“Bangunlah jiwanya, bangunlah badannya untuk Indonesia Raya.”
Kira-kira begitu sepenggal lirik lagu kebangsaan kita. Saya kira, kita semua sudah hafal luar kepala. Tidak hanya bait itu, tetapi juga keseluruhan baitnya yang ada di satu stanza pertama itu. Tak perlu saya ucapkan lanjutannya, saya haqul yakin kita semua dapat meneruskan potongan liriknya.
Sejak sekolah dasar, anak Indonesia diwajibkan untuk bisa menyanyikan lagu kebangsaan itu dengan fasih. Tiap bait, lengkap dengan nadanya. Di sekolah menengah, kita diminta untuk menggelar upacara bendera setiap senin dengan memutar lagu itu. Kini, tentu dengan naik turun intonasi dan tekanan suara yang sudah lebih tertata, berbekal perasaan campur aduk antara kepanasan, bosan, dan tentu saja rasa respek yang terlampau sederhana jika disebut hanya rasa bangga.
Ada rasa kebersatuan, kolektifitas, dan kehormatan di dalamnya. Rasa ini sulit dijelaskan hanya lewat dramatika tulisan. Sebab memang itulah sesungguhnya fungsi seremoni. Perayaan atas suatu peristiwa. Menimbulkan rasa bangga. Menata haru. Melekatkan kesadaran bersama.
Oleh karena itu saya yakin, tentu saja kita ingat tiap bagian dari lagu kebangsaan kita. Kita semua sudah sangat hafal, kagum, dan cinta dengan lagu Indonesia Raya yang rutin ada di setiap bab pelajaran nasionalisme kita. Sayang kita terkadang luput merenungkan maknanya.
Khusus di bait di atas itu saja, saya memaknai ada semangat laten yang ingin diekspresikan W.R. Supratman melalui nada. Kalau kita ikuti satu persatu bagian itu dengan seksama, yang harus dibangun pertama adalah jiwanya, baru badannya. Jiwanya terlebih dahulu. Badannya, raganya, menyesuaikan jiwanya. Bukan sebaliknya.
Menggelorakan pembangunan fisik tanpa merawat tumbuhnya jiwa hanya akan melahirkan masyarakat ‘zombie’ yang tercerabut paksa dari asalnya.
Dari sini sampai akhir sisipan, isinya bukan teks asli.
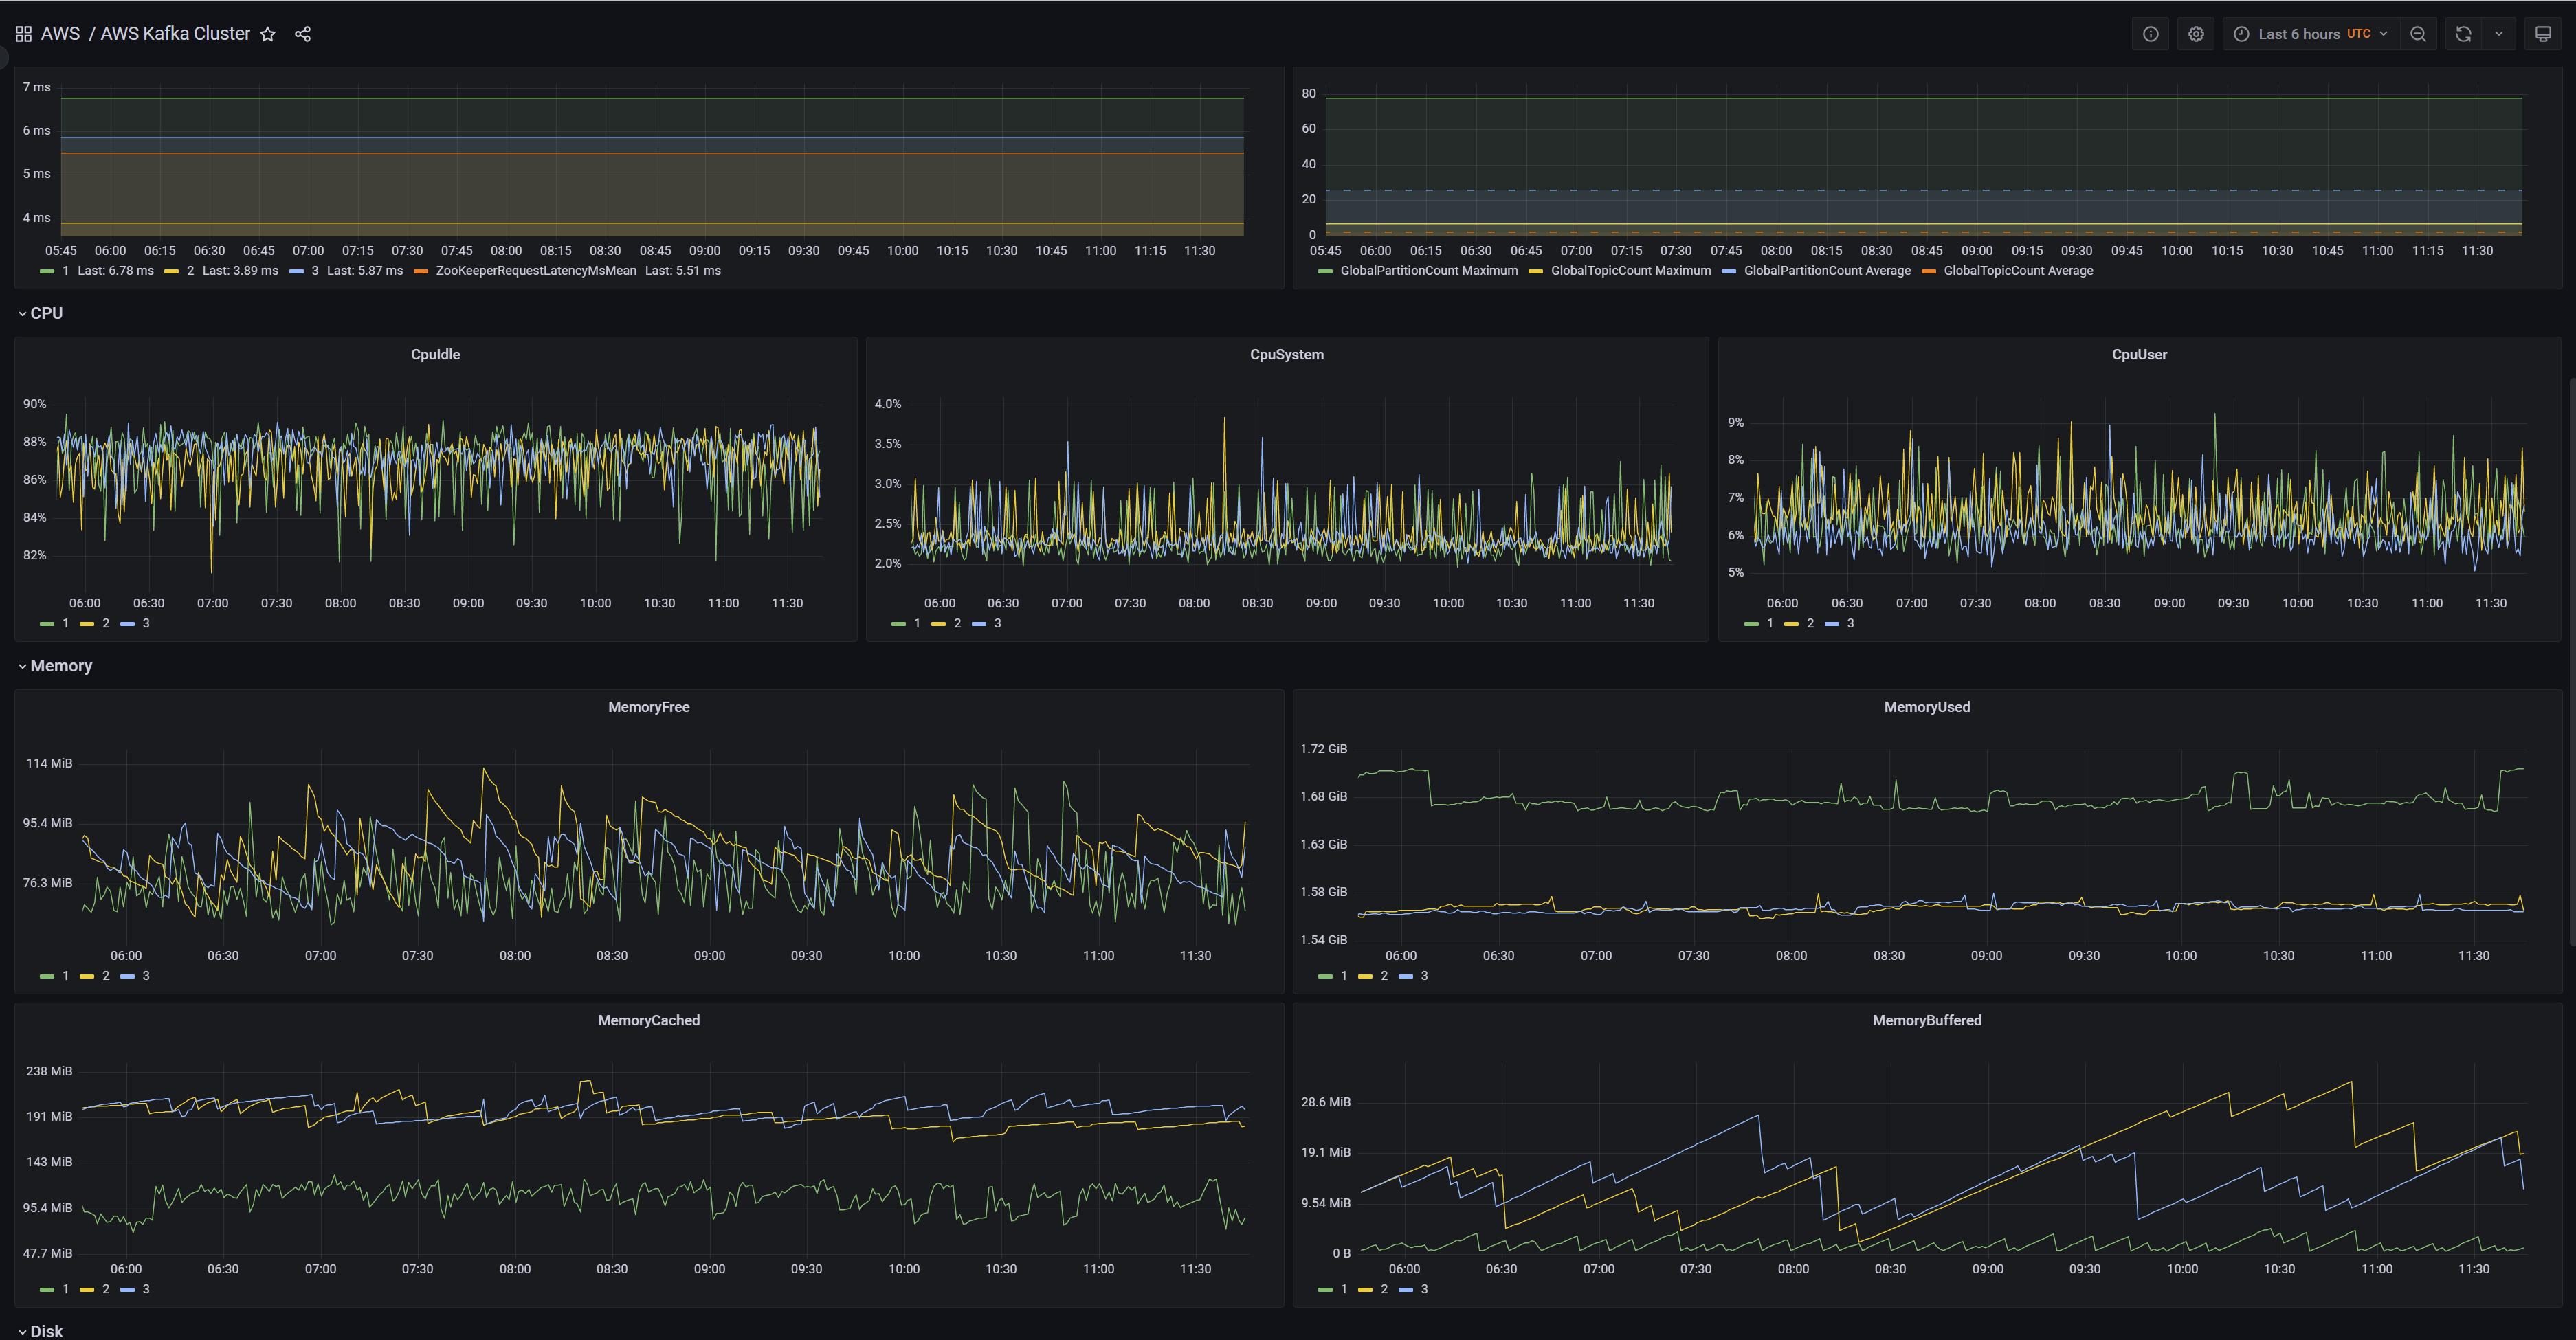Open dashboard settings gear
The height and width of the screenshot is (1340, 2576).
2195,34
Bicara tentang pembangunan jiwa tentu akan berhubungan dengan budaya. Juga karakter. Di hampir setiap negara yang selama ini dipandang maju, ada semacam kesadaran kolektif akan pentingnya letak budaya tertentu yang dijadikan gaya hidup (way of life). Entah itu budaya disiplin, tertib, bebas berpendapat, hormat pada orang lain, kejujuran, dan lain-lain.
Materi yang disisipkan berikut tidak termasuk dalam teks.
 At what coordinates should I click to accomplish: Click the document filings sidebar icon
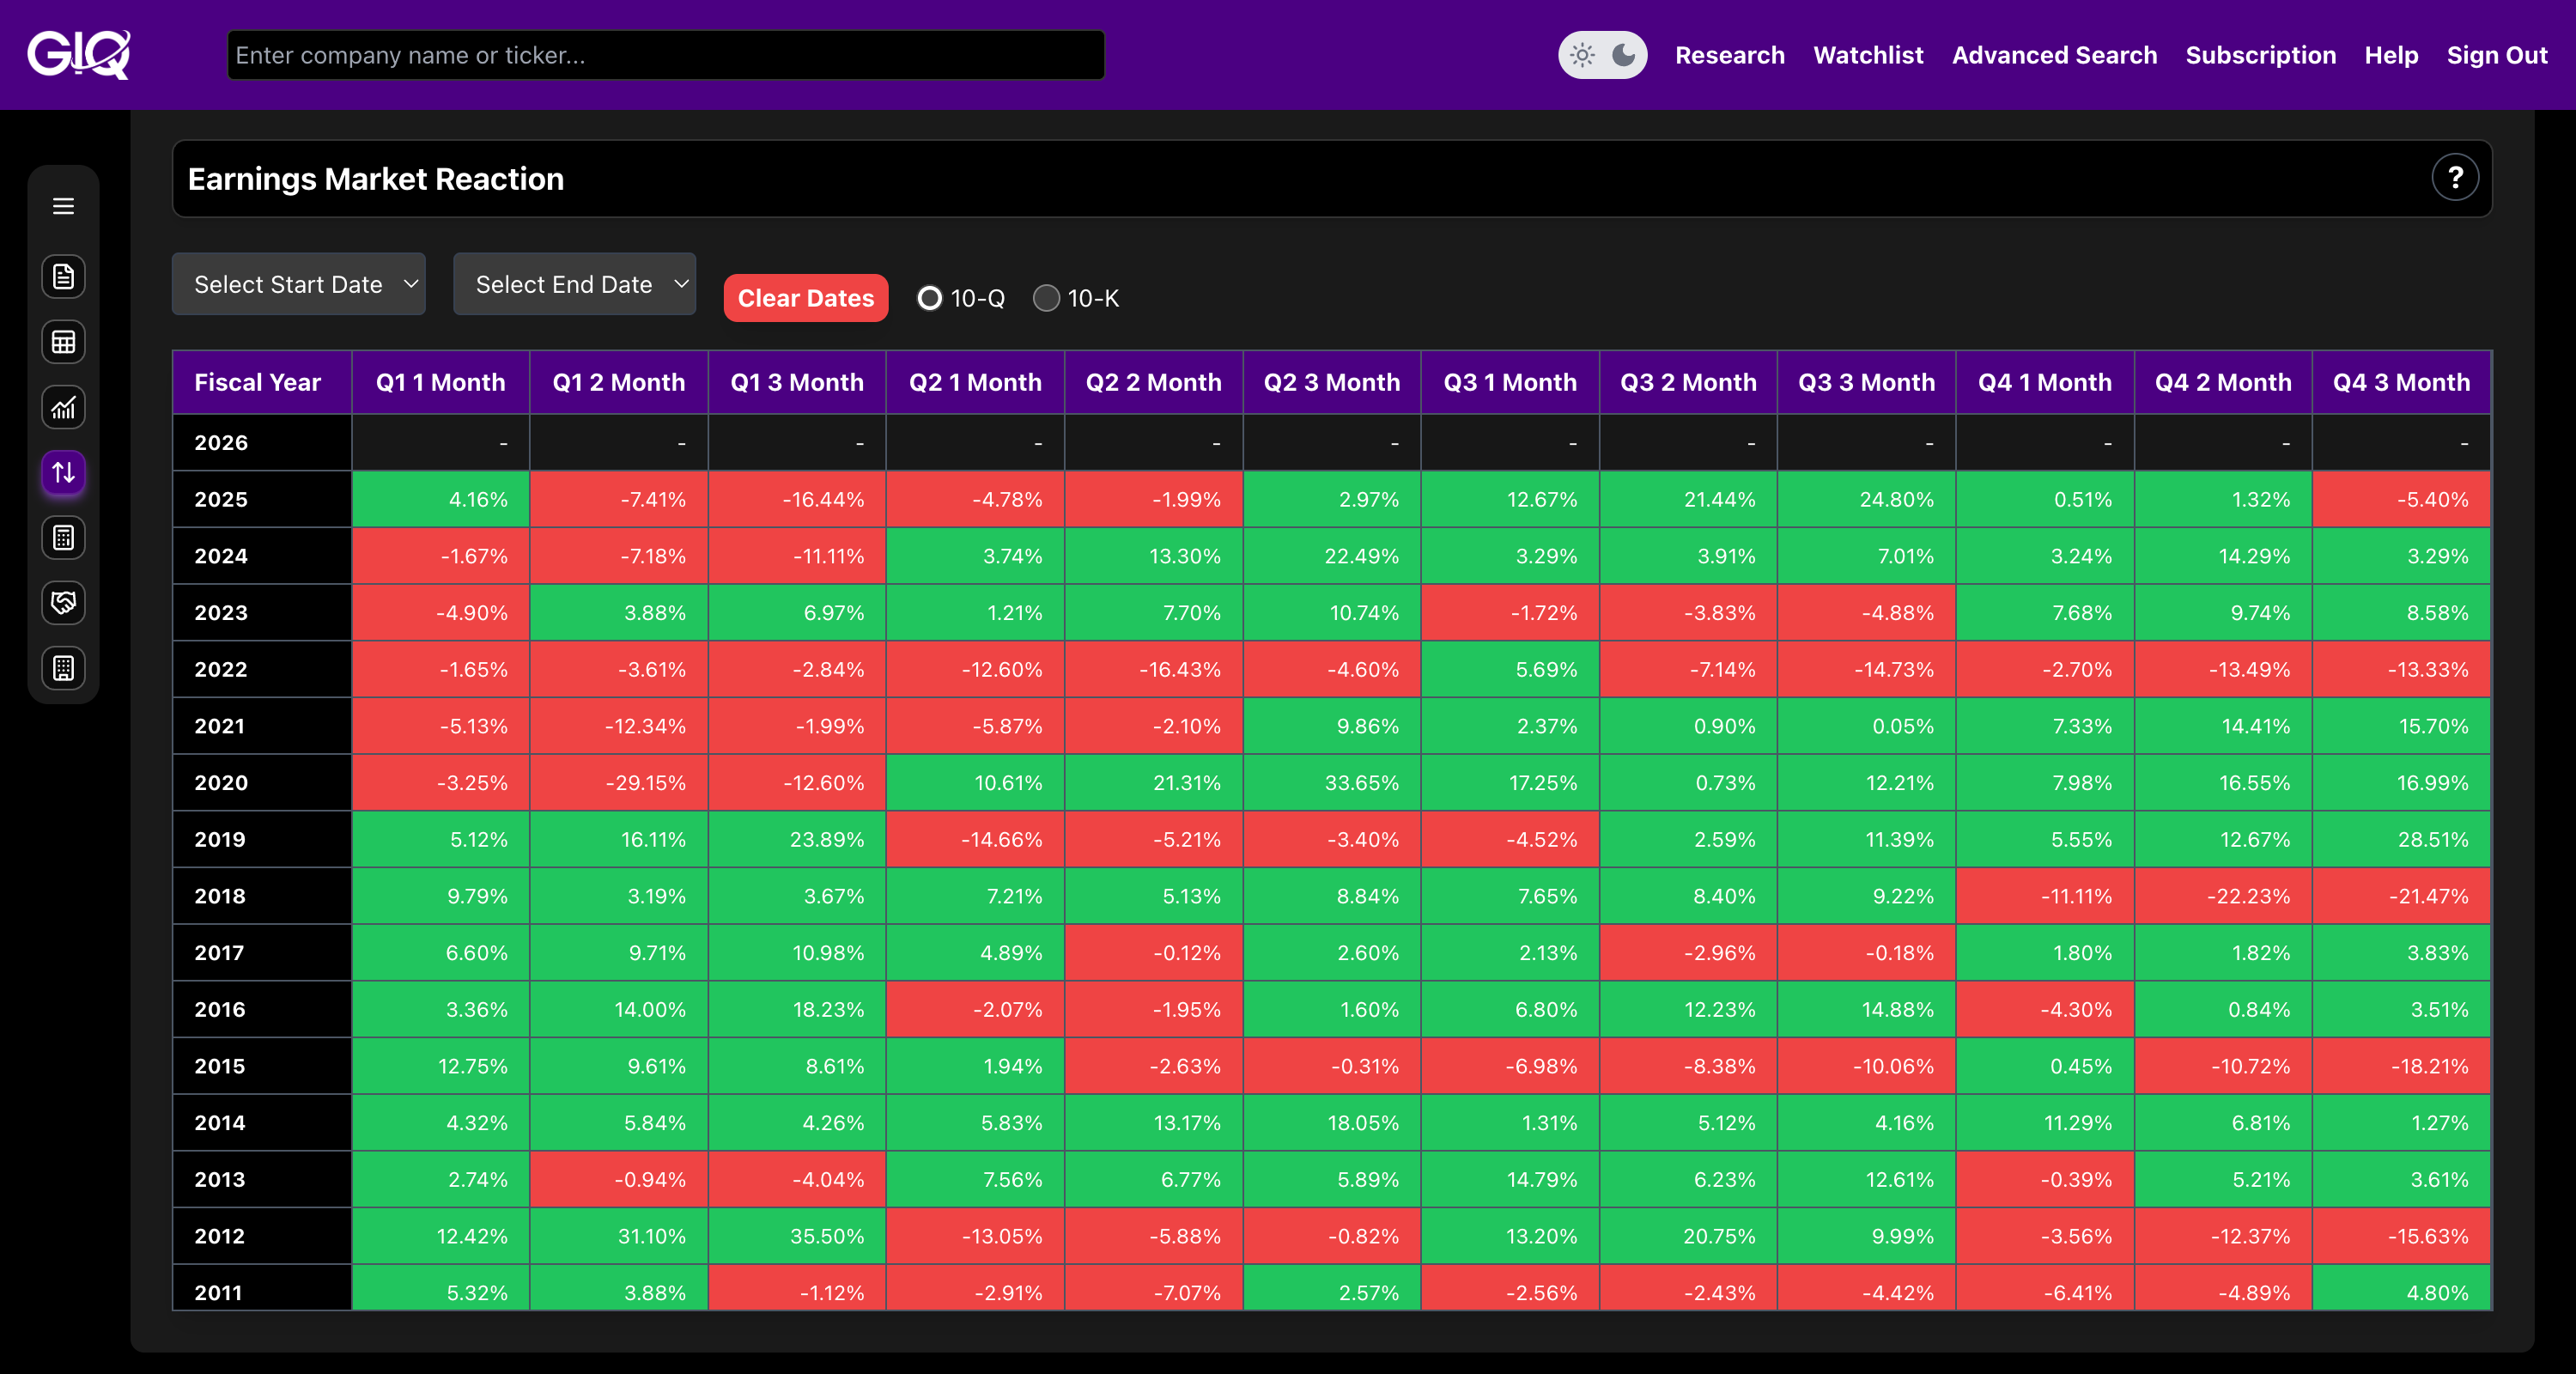63,277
Mohon dimengerti bahwa budaya yang saya maksudkan tidak terbatas hanya pada persoalan kesenian. Budaya disini adalah tentang laku hidup yang dibiasakan dalam hidup sehari-hari dalam bermasyarakat. Kesenian tentu memainkan peran penting dalam menumbuhkembangkan hidupnya budaya di masyarakat. Ia adalah katalisator nilai yang penting. Di waktu-waktu tertentu, kesenian dapat pula memainkan peran dalam proses evaluasi kemajuan hidup menggunakan indikator-indikator adab.
Kehadiran kesenian memang berkelindan dengan laku budaya. Di tempat-tempat tertentu dimana kesenian dimarginalisasi dan diasingkan dari masyarakat, masyarakat tersebut dapat dipastikan akan tumbuh dengan jiwa yang kering dan nirbudaya. Ia akan menjadi masyarakat auto-pilot yang menjalankan hidup bak sekrup.
Kesenian membawa pengaruh besar pada eksistensi budaya. Namun budaya bukan hanya soal seni. Ia meliputi segala aspek kehidupan masyarakat. Masyarakat kita akan dicatat dalam sejarah sebagai bangsa apa, adalah bergantung pada kualitas budayanya. Secara umum, secara menyeluruh.
Lalu budaya apa yang seharusnya kita bangun dalam konteks masyarakat Indonesia?
Saya masih menyimpan erat peribahasa “dimana bumi dipijak, disana langit dijunjung”. Dalam benak saya, Indonesia sejatinya punya karakter asal yang dapat terus diperkuat nuansanya apabila ada kehendak yang kuat dari masyarakatnya dan ada political will yang memadai dari pemerintahnya. Budaya itu disebutkan oleh Bung Karno sebagai budaya gotong royong.